El grito es lenguaje fragmentado, en el que la gramática se deshace en un ser gutural (“gritaba estas palabras tan entrecortadamente que no era posible entender nada”, III, 58); un sonido no articulado que, al no encerrarse en signo, no dice nada y lo dice todo. Para el hermano A. el grito es expresión de lo salvaje, lenguaje de locos, causa de escándalo. El lenguaje de la histérica: las mujeres no enuncian, sino que gritan, lejos de la escritura, del enunciado. Mujeres como Ángela, analfabetas.

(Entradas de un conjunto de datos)
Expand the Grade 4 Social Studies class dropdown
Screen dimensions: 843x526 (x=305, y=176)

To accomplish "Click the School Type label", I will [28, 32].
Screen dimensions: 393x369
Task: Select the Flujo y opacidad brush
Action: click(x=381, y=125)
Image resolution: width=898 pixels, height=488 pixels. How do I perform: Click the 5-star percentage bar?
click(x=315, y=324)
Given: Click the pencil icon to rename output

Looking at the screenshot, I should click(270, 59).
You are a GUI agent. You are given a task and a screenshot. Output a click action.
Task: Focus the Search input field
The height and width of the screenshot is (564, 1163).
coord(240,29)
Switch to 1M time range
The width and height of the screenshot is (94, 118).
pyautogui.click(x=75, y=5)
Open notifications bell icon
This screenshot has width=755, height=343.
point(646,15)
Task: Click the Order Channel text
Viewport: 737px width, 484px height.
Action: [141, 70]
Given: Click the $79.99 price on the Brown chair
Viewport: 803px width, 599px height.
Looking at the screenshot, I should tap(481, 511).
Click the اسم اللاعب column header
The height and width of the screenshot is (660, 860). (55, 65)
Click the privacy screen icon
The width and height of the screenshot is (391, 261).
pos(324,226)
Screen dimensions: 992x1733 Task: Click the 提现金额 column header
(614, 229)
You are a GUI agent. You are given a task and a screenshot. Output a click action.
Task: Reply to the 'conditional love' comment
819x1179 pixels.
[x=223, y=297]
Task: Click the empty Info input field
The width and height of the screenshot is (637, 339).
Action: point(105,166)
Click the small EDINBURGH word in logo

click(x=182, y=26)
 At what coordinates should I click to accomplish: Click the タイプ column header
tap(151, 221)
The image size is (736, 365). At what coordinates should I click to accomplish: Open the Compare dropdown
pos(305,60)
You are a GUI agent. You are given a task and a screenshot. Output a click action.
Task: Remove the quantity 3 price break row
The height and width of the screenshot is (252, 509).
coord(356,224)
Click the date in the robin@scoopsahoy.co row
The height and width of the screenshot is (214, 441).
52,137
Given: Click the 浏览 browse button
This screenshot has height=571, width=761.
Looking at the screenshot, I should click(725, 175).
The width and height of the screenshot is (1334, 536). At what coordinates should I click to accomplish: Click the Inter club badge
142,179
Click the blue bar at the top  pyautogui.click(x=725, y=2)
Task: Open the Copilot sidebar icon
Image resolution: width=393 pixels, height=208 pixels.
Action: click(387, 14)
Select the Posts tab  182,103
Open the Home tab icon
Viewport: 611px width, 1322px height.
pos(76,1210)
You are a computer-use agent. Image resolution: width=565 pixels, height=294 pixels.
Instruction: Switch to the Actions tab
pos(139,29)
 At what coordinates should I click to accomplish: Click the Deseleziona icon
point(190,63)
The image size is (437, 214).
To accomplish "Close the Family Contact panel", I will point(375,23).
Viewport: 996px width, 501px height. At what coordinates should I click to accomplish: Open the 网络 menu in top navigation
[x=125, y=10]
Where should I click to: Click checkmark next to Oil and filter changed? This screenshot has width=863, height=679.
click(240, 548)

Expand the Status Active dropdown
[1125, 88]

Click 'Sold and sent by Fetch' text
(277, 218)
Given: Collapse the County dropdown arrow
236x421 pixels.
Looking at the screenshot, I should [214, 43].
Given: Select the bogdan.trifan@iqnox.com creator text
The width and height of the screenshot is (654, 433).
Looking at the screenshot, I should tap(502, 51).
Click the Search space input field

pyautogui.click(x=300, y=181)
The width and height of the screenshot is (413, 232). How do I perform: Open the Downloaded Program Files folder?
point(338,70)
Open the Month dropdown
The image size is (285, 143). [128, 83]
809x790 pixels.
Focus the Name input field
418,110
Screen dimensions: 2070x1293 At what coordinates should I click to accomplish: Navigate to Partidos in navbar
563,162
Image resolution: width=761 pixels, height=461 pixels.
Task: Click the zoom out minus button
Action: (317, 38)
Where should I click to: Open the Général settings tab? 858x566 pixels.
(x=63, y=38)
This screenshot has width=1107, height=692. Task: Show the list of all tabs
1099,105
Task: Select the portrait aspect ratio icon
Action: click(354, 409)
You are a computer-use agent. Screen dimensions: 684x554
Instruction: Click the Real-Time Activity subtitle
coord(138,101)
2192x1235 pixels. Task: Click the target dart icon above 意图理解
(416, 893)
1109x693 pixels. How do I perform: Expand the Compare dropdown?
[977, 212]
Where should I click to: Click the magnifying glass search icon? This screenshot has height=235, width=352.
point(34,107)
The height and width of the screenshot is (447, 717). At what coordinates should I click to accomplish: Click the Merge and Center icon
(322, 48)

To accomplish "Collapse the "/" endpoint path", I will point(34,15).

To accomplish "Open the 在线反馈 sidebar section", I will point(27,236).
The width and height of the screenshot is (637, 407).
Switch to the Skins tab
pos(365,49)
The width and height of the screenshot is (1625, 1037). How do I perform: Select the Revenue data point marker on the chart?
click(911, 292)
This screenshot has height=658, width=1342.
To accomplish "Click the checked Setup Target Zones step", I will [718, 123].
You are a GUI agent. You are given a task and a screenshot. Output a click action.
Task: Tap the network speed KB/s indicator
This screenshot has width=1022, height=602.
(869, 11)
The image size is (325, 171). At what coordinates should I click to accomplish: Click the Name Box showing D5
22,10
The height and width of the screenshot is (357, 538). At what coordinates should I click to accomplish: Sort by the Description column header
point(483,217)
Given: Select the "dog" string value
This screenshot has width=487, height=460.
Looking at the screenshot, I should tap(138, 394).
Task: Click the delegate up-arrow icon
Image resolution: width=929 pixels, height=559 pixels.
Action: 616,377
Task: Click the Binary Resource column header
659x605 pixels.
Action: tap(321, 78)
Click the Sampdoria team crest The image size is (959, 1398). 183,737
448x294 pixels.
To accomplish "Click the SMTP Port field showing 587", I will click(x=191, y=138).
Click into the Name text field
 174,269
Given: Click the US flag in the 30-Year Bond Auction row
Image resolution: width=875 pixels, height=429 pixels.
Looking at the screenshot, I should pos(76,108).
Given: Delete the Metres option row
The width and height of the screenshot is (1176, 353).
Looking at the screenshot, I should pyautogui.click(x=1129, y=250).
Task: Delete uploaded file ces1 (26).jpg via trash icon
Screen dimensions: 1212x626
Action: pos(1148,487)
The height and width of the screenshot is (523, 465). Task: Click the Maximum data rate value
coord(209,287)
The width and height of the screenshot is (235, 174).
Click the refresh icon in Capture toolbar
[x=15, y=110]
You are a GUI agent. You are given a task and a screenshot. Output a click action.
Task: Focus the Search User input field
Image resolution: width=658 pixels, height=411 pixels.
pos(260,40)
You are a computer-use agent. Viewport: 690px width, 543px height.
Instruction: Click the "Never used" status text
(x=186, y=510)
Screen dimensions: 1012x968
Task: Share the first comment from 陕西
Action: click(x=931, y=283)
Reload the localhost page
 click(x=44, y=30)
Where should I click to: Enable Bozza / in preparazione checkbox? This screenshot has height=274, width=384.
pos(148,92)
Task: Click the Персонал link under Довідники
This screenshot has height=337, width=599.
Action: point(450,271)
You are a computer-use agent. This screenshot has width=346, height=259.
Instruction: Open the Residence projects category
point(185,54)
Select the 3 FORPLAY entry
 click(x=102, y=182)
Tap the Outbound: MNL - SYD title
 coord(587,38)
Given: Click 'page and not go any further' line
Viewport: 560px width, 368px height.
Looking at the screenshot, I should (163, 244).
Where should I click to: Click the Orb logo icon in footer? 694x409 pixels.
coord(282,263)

* Qué hacer
1. Reproduce literalmente el pasaje del fragmento sobre el grito que empieza en "El grito es lenguaje" y termina en "como Ángela, analfabetas.".
2. Según el fragmento sobre el grito, ¿qué es el grito para el hermano A.?

* Respuestas
1.
El grito es lenguaje fragmentado, en el que la gramática se deshace en un ser gutural (“gritaba estas palabras tan entrecortadamente que no era posible entender nada”, III, 58); un sonido no articulado que, al no encerrarse en signo, no dice nada y lo dice todo. Para el hermano A. el grito es expresión de lo salvaje, lenguaje de locos, causa de escándalo. El lenguaje de la histérica: las mujeres no enuncian, sino que gritan, lejos de la escritura, del enunciado. Mujeres como Ángela, analfabetas.

2. Para el hermano A., el grito es expresión de lo salvaje, lenguaje de locos y causa de escándalo.